● Work request: Produce word for word the lines of the data below running from the one that has "Open the metric" to the one that has "Task: Open the three-dot more options menu", inclusive, and no others.

[Saved data entries]

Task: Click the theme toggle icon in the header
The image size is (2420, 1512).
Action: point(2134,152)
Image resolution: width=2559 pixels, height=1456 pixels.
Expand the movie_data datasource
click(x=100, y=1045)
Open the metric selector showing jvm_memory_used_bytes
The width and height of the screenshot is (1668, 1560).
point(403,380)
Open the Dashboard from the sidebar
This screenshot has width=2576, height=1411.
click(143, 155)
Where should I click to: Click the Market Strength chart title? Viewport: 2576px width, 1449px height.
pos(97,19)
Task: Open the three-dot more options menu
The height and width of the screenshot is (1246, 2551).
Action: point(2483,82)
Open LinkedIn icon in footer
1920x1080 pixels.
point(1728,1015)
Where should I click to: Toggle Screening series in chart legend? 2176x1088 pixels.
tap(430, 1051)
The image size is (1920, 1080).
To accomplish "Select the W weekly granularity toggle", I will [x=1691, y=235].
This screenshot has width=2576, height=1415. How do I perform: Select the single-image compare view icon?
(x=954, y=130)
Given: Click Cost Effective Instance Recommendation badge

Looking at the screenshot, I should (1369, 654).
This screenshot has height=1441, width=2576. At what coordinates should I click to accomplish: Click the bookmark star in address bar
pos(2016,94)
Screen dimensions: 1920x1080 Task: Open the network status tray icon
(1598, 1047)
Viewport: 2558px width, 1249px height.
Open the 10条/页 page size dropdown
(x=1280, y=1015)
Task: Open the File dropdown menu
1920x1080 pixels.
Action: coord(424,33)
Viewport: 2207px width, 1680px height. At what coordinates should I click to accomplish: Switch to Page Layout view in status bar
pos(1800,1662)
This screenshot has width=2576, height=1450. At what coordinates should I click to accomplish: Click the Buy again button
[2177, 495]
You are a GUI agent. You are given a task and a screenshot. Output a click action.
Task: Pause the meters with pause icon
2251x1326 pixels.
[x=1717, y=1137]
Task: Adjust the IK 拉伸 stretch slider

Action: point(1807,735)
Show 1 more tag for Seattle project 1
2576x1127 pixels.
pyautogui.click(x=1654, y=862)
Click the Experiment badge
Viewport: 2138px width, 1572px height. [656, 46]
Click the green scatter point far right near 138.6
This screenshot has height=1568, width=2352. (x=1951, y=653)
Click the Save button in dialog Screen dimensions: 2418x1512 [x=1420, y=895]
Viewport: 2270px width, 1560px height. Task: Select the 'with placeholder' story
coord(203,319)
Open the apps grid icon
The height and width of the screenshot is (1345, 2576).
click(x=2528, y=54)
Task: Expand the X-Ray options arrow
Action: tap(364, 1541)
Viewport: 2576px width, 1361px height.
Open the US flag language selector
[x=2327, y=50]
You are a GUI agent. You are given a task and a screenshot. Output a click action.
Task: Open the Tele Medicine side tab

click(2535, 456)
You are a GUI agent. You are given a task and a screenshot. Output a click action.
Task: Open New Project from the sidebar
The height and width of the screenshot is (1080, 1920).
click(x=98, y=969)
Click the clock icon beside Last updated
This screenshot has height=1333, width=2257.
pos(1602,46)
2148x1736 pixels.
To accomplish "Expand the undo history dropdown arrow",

● Answer for the task:
Open the metric selector showing jvm_memory_used_bytes
The width and height of the screenshot is (1668, 1560).
point(403,380)
Open the Dashboard from the sidebar
This screenshot has width=2576, height=1411.
click(143, 155)
Where should I click to: Click the Market Strength chart title? Viewport: 2576px width, 1449px height.
pos(97,19)
Task: Open the three-dot more options menu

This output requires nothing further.